------ DATA SUPPLIED

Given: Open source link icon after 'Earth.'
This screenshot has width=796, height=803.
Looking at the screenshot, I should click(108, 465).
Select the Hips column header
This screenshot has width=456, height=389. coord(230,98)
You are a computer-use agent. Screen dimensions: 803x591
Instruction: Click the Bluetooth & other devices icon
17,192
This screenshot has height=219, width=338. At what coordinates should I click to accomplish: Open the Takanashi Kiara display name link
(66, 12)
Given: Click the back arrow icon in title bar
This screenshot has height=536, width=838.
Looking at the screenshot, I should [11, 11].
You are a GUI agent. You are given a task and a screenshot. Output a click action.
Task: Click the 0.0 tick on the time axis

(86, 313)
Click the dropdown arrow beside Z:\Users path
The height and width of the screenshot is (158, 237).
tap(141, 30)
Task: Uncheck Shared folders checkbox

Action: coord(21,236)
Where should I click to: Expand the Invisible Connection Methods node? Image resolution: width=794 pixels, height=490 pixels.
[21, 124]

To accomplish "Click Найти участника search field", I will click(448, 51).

------------

_ASSIGNMENT_
List every line above containing the word "agent".

_ANSWER TO THE EXERCISE_
You are a computer-use agent. Screen dimensions: 803x591
You are a GUI agent. You are given a task and a screenshot. Output a click action.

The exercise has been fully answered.